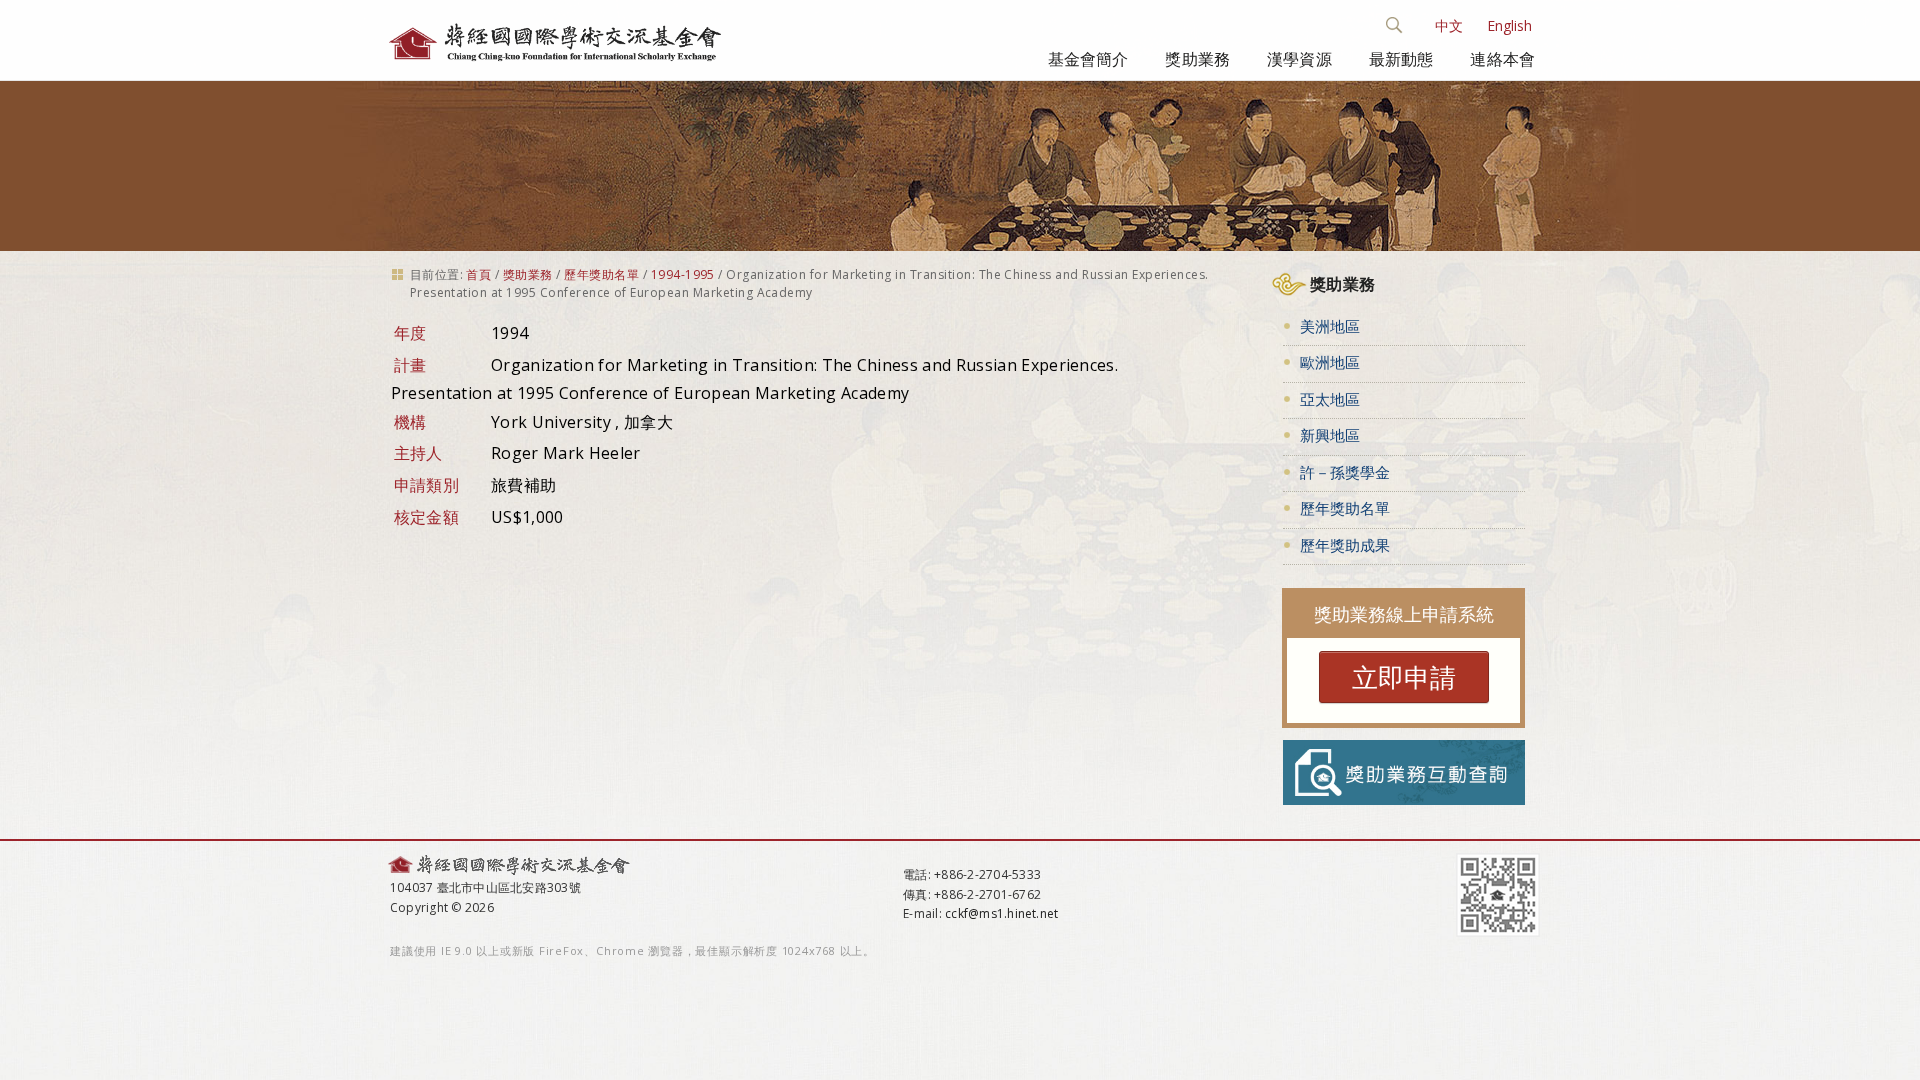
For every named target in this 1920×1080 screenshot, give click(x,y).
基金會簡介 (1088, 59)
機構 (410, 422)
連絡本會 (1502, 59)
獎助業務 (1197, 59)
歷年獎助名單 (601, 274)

▸ What is required: The entries must be repeated exactly. Leave the images out.

▸ Finished task:
For every named target in this 1920×1080 screenshot, give click(x,y).
基金會簡介 (1088, 59)
機構 (410, 422)
連絡本會 (1502, 59)
獎助業務 (1197, 59)
歷年獎助名單 (601, 274)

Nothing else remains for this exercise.